When she tagged Diggins for the third and final time, the American team was in position to medal. Diggins detonated from the final turn and, in an electric finish that became one of the most replayed moments of the games, lunged her boot forward to win by .19 seconds.
Randall screamed. She and Diggins joyfully danced on top of the podium. America watched as they received the nation’s first Olympic gold ever in cross country skiing.
She finally made it home to Anchorage, after finishing her final season, six weeks later.
“It’s been a fairy-tale ending to an amazing journey,” she told the crowd in Town Square. "And now that my career is coming to a close, I can’t wait to see what this next generation is going to do, because they know it’s possible.”
Randall stayed until the crowd dissipated, the folding chairs were racked, and her ungloved fingers were cold — until everyone who wanted to inspect her medal or pose for a picture had a chance.
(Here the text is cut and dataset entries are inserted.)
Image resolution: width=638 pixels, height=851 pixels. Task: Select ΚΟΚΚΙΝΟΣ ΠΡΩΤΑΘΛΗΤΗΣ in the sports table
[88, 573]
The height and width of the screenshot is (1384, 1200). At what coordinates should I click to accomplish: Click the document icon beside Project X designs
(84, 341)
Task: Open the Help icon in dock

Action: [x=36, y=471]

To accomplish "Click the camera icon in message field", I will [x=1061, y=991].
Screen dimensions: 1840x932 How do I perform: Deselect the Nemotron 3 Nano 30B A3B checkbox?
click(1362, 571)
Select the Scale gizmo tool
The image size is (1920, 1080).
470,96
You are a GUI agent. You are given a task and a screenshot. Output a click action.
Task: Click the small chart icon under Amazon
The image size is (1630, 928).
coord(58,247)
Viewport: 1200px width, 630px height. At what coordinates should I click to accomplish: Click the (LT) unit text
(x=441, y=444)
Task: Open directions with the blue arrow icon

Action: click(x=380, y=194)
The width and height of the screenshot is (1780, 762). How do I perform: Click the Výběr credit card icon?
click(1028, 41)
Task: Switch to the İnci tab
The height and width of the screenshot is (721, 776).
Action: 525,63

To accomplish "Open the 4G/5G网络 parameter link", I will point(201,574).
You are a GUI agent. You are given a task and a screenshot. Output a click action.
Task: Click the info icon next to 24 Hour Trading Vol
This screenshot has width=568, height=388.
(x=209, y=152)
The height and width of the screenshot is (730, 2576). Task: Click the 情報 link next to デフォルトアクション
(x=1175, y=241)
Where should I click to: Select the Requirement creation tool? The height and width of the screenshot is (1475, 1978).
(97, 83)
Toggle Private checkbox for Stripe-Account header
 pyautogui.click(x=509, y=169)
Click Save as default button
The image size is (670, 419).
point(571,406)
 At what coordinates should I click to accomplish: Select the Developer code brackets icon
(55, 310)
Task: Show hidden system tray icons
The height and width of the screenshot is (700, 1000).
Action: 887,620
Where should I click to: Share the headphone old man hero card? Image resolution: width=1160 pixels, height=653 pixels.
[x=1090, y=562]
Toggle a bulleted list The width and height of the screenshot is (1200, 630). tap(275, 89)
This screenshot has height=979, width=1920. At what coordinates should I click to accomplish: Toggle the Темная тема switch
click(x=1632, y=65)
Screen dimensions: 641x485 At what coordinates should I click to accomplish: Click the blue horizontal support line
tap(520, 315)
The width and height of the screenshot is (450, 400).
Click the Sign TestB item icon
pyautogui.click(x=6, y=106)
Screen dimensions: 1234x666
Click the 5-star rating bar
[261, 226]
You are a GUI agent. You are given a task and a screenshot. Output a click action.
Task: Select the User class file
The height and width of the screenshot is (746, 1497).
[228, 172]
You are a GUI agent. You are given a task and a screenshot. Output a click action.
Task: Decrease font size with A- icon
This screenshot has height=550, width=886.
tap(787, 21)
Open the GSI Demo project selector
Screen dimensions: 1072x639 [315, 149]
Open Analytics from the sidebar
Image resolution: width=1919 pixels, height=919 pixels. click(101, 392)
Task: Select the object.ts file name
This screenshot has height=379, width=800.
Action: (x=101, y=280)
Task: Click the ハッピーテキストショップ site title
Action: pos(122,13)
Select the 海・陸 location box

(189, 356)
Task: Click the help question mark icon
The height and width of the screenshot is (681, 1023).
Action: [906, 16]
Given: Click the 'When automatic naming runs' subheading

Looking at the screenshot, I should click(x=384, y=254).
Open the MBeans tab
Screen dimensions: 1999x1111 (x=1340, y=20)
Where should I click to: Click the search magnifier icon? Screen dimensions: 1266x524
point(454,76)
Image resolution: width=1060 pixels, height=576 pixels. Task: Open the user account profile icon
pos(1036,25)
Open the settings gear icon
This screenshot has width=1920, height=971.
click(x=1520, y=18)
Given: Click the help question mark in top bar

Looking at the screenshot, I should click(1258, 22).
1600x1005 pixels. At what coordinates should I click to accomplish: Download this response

Anchorage farewells took weeks, with public appearances and intense moments thanking friends and sponsors. When it was over, Randall moved to Penticton, British Columbia, with her husband, Jeff Ellis, and 2-year-old son, Breck.
She found herself alone with her family, sitting on lawn chairs in their living room as they furnished their new home, starting afresh and ready to begin new rhythms of life.
“I did start to realize how different it was going to be, and how there was going to be some challenge to figure out a new purpose,” she said.
But the joys of family time were immediate. On Mother’s Day, sunny and warm, Randall awoke to flowers and a card. She hiked with Ellis and Breck out their back door into hills that were purple with blooming wildflowers. They bought a children’s swimming pool for their son and a grill for the backyard.
“It felt like we were going to be able to settle in,” Ellis said.
That evening, after the couple put their son to bed, Randall prepared for sleep. As she changed clothes, she felt a hardness in the tissue of her right breast. At first she thought it might be part of a rib bone. Upon further inspection, it felt like two peas.
Before the day could end in the calm that it began with, her mind and mood twisted and turned. It’s probably nothing, she told herself. She remembered a friend who had once found a benign growth.
But she couldn’t shake a sinking feeling in the back of her mind before falling asleep.
She said, “Jeff, am I crazy or does this feel like something?”